▶ **Task to carry out**
Copy the entries from the line with "Like 'Refreshing, juicy, and" to the line with "point(332,444)", swapping "one star" for "five stars" and leaving everything else unchanged.
-- Begin Stored data --
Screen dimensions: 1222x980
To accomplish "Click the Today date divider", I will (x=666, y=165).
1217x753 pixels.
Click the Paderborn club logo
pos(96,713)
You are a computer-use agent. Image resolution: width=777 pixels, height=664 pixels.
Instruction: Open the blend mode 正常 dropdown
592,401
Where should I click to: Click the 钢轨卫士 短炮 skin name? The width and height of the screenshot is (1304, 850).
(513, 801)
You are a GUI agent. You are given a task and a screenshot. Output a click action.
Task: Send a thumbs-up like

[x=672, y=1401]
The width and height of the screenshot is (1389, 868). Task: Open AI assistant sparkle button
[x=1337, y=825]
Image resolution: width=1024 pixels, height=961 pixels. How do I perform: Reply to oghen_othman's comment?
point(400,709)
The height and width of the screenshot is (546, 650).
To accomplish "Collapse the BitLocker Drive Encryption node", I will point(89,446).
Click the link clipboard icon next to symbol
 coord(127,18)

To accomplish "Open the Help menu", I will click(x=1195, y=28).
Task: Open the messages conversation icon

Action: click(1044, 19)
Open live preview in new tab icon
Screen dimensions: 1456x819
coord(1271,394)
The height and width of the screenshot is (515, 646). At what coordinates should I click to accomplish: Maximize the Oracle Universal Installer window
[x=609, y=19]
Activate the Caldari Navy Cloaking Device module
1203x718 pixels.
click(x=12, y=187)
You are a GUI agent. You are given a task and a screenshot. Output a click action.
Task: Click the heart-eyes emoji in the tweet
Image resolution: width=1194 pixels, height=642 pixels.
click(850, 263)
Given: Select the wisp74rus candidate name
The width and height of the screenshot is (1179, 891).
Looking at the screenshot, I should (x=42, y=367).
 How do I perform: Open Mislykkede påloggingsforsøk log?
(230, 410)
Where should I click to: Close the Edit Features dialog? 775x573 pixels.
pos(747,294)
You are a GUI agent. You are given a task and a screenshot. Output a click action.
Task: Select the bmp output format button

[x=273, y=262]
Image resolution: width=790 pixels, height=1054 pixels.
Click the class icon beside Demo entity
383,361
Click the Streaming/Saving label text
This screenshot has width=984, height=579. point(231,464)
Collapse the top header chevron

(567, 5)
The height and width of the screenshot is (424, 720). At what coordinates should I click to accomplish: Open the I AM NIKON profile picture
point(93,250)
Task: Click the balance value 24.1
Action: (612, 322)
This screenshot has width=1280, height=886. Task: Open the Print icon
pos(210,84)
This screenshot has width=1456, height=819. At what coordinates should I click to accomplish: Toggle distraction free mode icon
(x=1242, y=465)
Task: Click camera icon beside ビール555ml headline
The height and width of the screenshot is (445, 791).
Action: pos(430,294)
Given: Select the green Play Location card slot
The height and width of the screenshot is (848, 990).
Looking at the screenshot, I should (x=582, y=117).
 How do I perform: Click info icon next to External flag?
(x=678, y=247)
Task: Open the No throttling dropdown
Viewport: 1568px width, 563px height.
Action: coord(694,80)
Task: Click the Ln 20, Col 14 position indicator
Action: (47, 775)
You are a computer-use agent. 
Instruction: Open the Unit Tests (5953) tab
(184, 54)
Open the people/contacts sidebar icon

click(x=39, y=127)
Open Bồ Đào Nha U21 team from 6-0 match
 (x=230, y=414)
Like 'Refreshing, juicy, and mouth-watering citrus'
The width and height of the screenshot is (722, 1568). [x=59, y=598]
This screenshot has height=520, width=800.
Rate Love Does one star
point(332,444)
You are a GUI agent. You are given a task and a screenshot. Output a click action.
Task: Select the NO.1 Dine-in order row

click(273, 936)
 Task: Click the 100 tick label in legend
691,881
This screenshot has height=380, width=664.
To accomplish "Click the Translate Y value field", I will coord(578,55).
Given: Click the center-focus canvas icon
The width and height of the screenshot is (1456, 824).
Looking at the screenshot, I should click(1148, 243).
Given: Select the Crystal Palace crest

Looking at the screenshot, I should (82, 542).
-- End Stored data --
▶ **The output**
Like 'Refreshing, juicy, and mouth-watering citrus'
The width and height of the screenshot is (722, 1568). [x=59, y=598]
This screenshot has height=520, width=800.
Rate Love Does five stars
point(332,444)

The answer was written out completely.